Accident mortel avec un gendarme alcoolisé en Isère : une enquête administrative ouverte

JFO021115BUne enquête administrative a été ouverte au sein de la gendarmerie après le carambolage mortel impliquant un militaire en Isère (photo d’illustration). | JEROME FOUQUET / OUEST-FRANCE

 

Une enquête administrative a été ouverte au sein de la gendarmerie après le carambolage mortel impliquant un militaire, la semaine dernière, près de Bourgoin-Jallieu (Isère).

« Nous allons regarder s’il y a eu faute ou manquement à l’éthique et à la déontologie », a précisé le colonel Yves Marzin, commandant le groupement de gendarmerie de l’Isère. Une enquête administrative a été ouverte au sein de la gendarmerie après le carambolage mortel impliquant un militaire de 35 ans, la semaine dernière, près de Bourgoin-Jallieu, en Isère. Le jour de l’accident, le gendarme au volant avait consommé de grandes quantités d’alcool avec d’autres militaires qui ne l’ont pas dissuadé de prendre le volant. La famille des victimes décédées – un couple de septuagénaires – s’en était indignée.

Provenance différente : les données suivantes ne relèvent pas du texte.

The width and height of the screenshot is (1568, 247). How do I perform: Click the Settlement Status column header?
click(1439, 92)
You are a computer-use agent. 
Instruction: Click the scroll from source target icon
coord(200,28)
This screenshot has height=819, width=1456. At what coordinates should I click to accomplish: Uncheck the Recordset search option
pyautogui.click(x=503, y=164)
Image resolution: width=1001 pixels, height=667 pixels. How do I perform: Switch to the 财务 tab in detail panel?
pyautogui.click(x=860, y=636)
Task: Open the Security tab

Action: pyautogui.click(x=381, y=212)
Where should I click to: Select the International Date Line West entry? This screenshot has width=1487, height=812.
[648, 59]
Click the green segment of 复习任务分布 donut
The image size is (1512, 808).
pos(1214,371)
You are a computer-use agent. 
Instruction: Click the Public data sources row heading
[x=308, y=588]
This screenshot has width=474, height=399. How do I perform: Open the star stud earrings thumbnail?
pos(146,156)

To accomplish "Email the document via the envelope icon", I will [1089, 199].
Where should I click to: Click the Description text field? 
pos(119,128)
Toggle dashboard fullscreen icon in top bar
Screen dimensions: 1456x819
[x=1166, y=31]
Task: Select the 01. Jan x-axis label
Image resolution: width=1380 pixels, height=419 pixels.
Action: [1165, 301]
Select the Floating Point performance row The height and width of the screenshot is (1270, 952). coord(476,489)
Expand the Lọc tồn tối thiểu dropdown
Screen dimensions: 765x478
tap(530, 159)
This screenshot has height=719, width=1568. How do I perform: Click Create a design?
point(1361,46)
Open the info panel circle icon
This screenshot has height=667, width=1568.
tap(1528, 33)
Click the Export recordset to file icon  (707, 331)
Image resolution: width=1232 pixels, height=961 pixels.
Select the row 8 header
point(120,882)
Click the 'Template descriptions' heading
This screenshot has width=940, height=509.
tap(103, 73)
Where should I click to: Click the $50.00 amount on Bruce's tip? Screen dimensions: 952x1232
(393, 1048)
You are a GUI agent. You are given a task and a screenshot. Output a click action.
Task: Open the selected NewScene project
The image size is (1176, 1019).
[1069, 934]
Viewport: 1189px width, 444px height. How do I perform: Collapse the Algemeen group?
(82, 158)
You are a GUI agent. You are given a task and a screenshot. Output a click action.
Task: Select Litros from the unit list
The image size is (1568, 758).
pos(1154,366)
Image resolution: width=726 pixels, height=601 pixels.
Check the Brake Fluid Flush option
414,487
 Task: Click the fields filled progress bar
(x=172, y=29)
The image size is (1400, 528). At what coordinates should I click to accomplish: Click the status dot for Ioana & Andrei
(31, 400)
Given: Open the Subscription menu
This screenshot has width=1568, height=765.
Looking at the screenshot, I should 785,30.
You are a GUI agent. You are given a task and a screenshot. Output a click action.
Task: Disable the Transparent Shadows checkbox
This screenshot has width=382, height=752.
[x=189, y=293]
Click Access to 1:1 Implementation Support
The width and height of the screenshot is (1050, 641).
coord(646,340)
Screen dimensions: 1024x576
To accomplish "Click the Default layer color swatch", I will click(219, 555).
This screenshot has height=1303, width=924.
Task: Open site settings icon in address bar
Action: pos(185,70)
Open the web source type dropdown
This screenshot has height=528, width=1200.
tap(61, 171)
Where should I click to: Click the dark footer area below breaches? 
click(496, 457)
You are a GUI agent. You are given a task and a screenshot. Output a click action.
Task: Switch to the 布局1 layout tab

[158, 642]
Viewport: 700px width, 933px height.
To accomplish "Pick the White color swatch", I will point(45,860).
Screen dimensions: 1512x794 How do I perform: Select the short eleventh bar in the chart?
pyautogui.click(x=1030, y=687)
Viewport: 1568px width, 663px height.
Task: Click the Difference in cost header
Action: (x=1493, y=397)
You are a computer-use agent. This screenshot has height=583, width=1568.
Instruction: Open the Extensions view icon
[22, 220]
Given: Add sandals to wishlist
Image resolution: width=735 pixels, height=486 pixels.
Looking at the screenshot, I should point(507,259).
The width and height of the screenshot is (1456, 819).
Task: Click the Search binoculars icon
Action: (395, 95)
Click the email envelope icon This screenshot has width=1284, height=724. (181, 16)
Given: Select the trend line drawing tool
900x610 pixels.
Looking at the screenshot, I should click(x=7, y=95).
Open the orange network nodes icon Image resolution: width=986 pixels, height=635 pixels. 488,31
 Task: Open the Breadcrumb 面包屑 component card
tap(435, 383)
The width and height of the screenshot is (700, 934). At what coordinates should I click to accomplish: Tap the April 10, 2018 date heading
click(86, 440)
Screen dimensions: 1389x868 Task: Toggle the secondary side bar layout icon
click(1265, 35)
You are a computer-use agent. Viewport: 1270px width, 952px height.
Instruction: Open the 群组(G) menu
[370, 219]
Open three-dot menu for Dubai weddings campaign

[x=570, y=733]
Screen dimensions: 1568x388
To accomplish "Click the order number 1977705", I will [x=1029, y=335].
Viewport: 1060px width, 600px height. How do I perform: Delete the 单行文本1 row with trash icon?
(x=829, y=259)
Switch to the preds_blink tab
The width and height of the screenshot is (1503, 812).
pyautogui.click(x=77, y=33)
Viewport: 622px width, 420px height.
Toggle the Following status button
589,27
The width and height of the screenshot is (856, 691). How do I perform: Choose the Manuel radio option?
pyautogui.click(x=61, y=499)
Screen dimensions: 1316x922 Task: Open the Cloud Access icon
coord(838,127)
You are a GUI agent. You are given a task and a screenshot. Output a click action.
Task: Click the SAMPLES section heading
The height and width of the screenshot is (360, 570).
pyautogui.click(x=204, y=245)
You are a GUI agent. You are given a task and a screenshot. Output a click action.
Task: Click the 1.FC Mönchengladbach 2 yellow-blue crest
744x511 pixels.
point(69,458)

Le carambolage, qui a impliqué six véhicules, s’est produit mardi 26 février peu après 19 h sur une route nationale située à proximité de Bourgoin-Jallieu. Le prélèvement sanguin pratiqué sur le gendarme après l’accident avait révélé un taux de 2,54 grammes d’alcool par litre de sang. Dans sa voiture, se trouvaient trois passagers, sa fille de 8 ans, un autre gendarme et son fils de 11 ans.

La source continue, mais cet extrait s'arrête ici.